Take Randolph County: with a Black population of 60 per cent, the county sought to shut down 7 of its 9 polling stations. Or the county of Jeff Davis and Fulton, both of which sought polling location consolidations. Chatham County, too, provides a key example. The county removed nearly 300 voters from its rolls, arguing the names were not able to match with previous water bills.

Sean Young, Legal Director of the American Civil Liberties Union in Georgia neatly summarises Georgia’s predicament: “Voter suppression is much like fighting Hydra. You chop off one head and three grow in its place.”

The debate over voter suppression raises questions over what tactics should be permissible, what is considered fair and what constitutes a genuine election. But what is less of a debate is impact. Minorities and the poor are disproportionately impacted by the use of such practices. Unable to exercise their democratic right, the consequence is the erosion of basic political rights and further disenfranchisement.

Election victors require legitimacy to rule for the health of American democracy. It becomes much harder to argue a President that deploys such practices can ever be in possession of such a quality.

Far-right violence

It was during a Nevada caucus in 2016 when Trump made clear his liking for violence. “I love the old days…you know what they used to do to a guy [a protestor] like that when they were in a place like this? They’d be carried out on a stretcher folks…I’d like to punch him in the face, I’ll tell you.”
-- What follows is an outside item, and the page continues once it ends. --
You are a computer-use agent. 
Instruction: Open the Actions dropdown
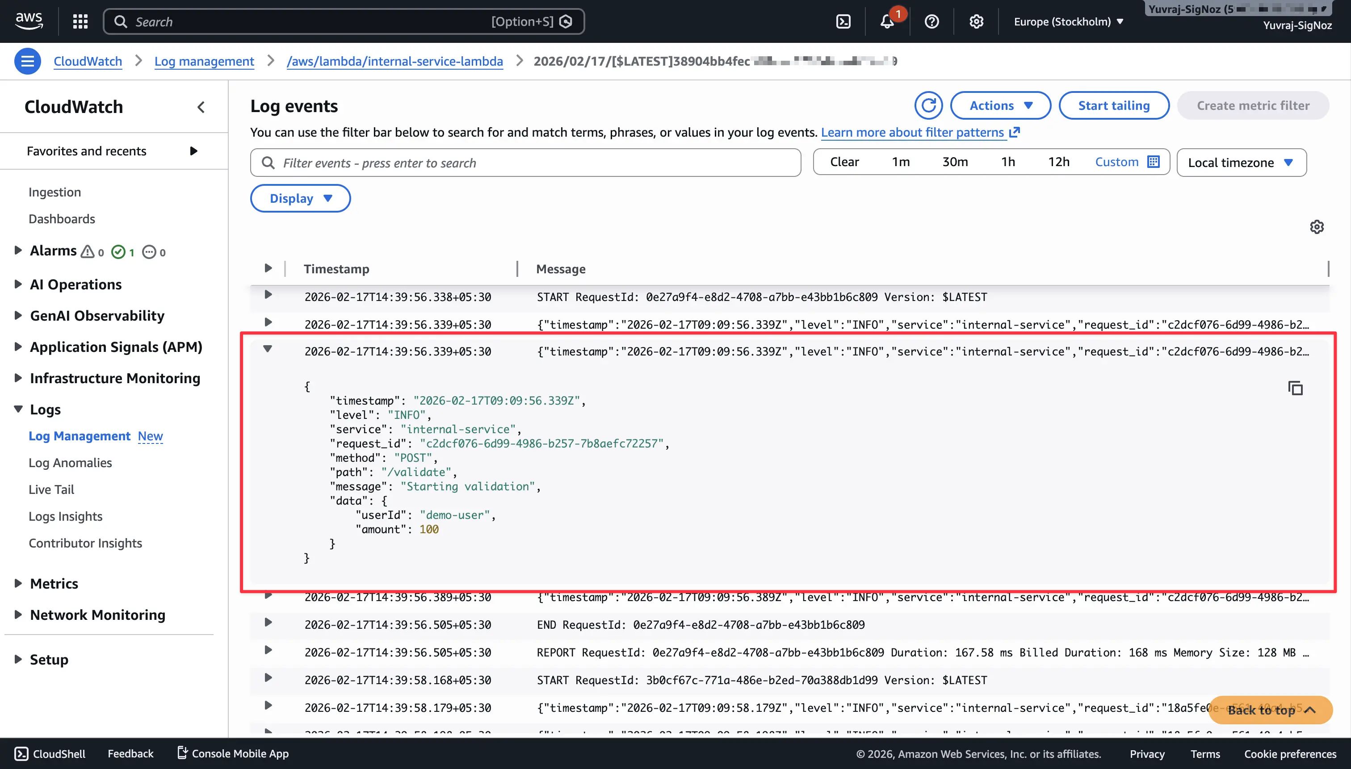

Trump has shown no signs of backing down. Rather than condemning far-right violence, Trump has doubled down on the support for white supremacist militias known for violent tendencies. “Proud Boys, stand back and standby” he remarked during the first presidential debate. Alongside the recent far-right plot to kidnap a Michigan governor and attack law enforcement, Trump’s rhetoric has added to the sense of a nation that is spiralling out of control.

Chris Hill, Founder of the pro-Trump 111% (pronounced “three percent), illuminates the thinking of many of these militia groups. “How have you been preparing?” asks a journalist from The Recount. “We’ve been preparing with recons, snipers, covert ops and operations in urban terrain…there is a lot of talk that things will go wrong if Trump wins the election” Hill remarks. “We’re there to be a line of defence.”

Full blown civil war is unlikely within the United States. But spectators of the election should not underestimate the mounting appetite for violence. After years of political division – liberal versus conservative, democrat versus republican, masker versus anti-masker – such disunity may be coming to a climax.

Indeed, Trump has moved the political needle so far to the right that talk of violence has now become a normalised aspect of American democracy; a possibility and a likelihood. The result? The beginning of the end for American credibility.

America once lectured African nations on electoral violence. Now they find its roots growing in their own backyard.